Es muss eine unvorstellbare Neugier geherrscht haben im Europa nach Ende des Mittelalters und der Idee der Erde als Scheibe und als Zentrum der Welt, die Oberfläche des Planeten genau zu erfassen. Die eigentlichen Helden dieser Zeit sind nicht die Eroberer, sondern die Vermesser; sie schufen erst die Grundlage des Eroberns, Missionierens und Ausbeutens. Kolonialismus wäre undenkbar ohne genaue Kenntnis von Distanzen und der Lage von Küsten, Buchten zum Landen, Orten zum Leben. Auf ihre Weise waren diese Seefahrer und Navigatoren auch Eroberer, die ihr Leben riskierten, um Wissen zu schaffen; nicht wenige von ihnen ertranken jämmerlich fern jeder Zivilisation in noch unbekannten Gewässern voller Klippen, infernalischer Winde und riesiger Wellen.
Der israelische Historiker Harari hat in seiner «Kurzen Geschichte der Menschheit» deutlich gemacht, was damals eigentlich geschehen ist:
«Mit der Entdeckung Amerikas lernten die Europäer, neuen Beobachtungen grösseres Gewicht beizumessen als alten Überlieferungen (…) Bald lernten nicht nur die Kartographen, sondern auch europäische Wissenschaftler aller andern Disziplinen, Karten mit weissen Flecken zu zeichnen. Sie gaben zu, dass ihre Theorien alles andere als vollständig waren, und dass es eine Menge Dinge gab, von denen sie nicht die geringste Ahnung hatten. Die weissen Flecken auf der Landkarte übten eine magische Anziehungskraft auf die Europäer aus, und sie machten sich daran, einen nach dem andern auszufüllen.»

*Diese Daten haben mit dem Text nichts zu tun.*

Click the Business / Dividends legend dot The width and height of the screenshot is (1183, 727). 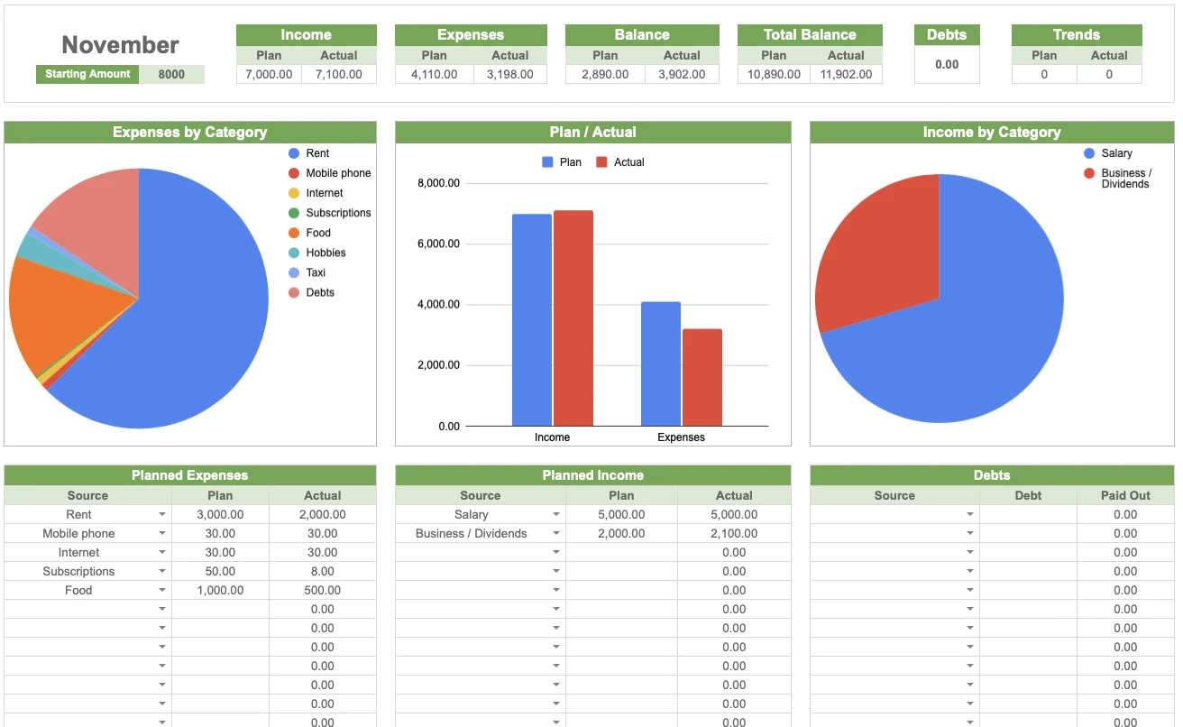tap(1090, 171)
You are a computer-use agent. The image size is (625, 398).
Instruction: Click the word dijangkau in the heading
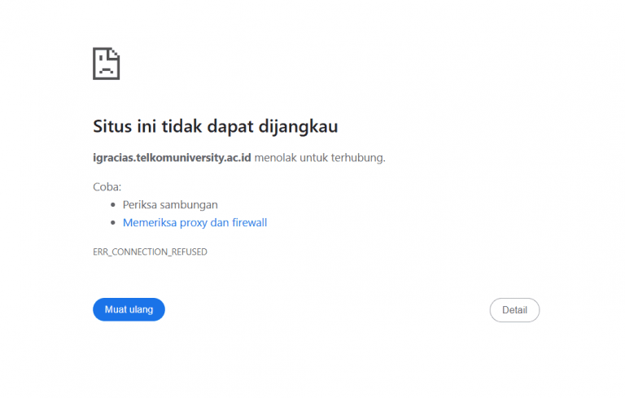[x=298, y=127]
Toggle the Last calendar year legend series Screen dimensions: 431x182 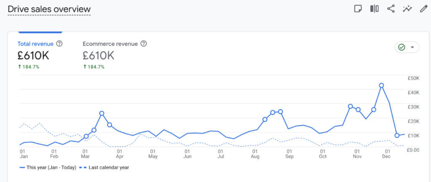point(105,167)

Wir begegnen in Barries Buch Personen und Geschichten, die wir dem Namen nach auch schon gehört haben: Meuterei auf der Bounty, Captain Cook, selbst Charles Darwin taucht als junger Forschungsreisender auf – es war damals bei jungen Männern aus besserem Haus geradezu Mode, auf einer dieser Vermessungsmissionen dabei zu sein, als Maat, Zeichner, Botaniker, Volkskundler. Die meisten Personen in diesem Roman sind mir kaum bekannt gewesen, viele nicht einmal dem Namen nach. Sie alle haben, Generation nach Generation, dazu beigetragen zum Bild, das wir heute fraglos von unserem Planeten haben. Alle möglichen Instrumente und Techniken haben sie im Lauf der Zeit erfunden, um noch genauer zu bestimmen, auf welcher geografischen Breite und Länge sich ihr Schiff befinde, oder die nächste Küste, oder gefährliche Riffe in der Nähe. Der Sextant ist nur eines dieser Instrumente, allerdings das präziseste und in der Bedienung anspruchsvollste. Der Autor hat die Arbeit mit dem Sextant als junger Segler von einem pensionierten über Marinekpapitän erlernt und übte unter dessen Anleitung auf seiner ersten Atlantiküberquerung, die dem Roman die Rahmengeschichte gibt.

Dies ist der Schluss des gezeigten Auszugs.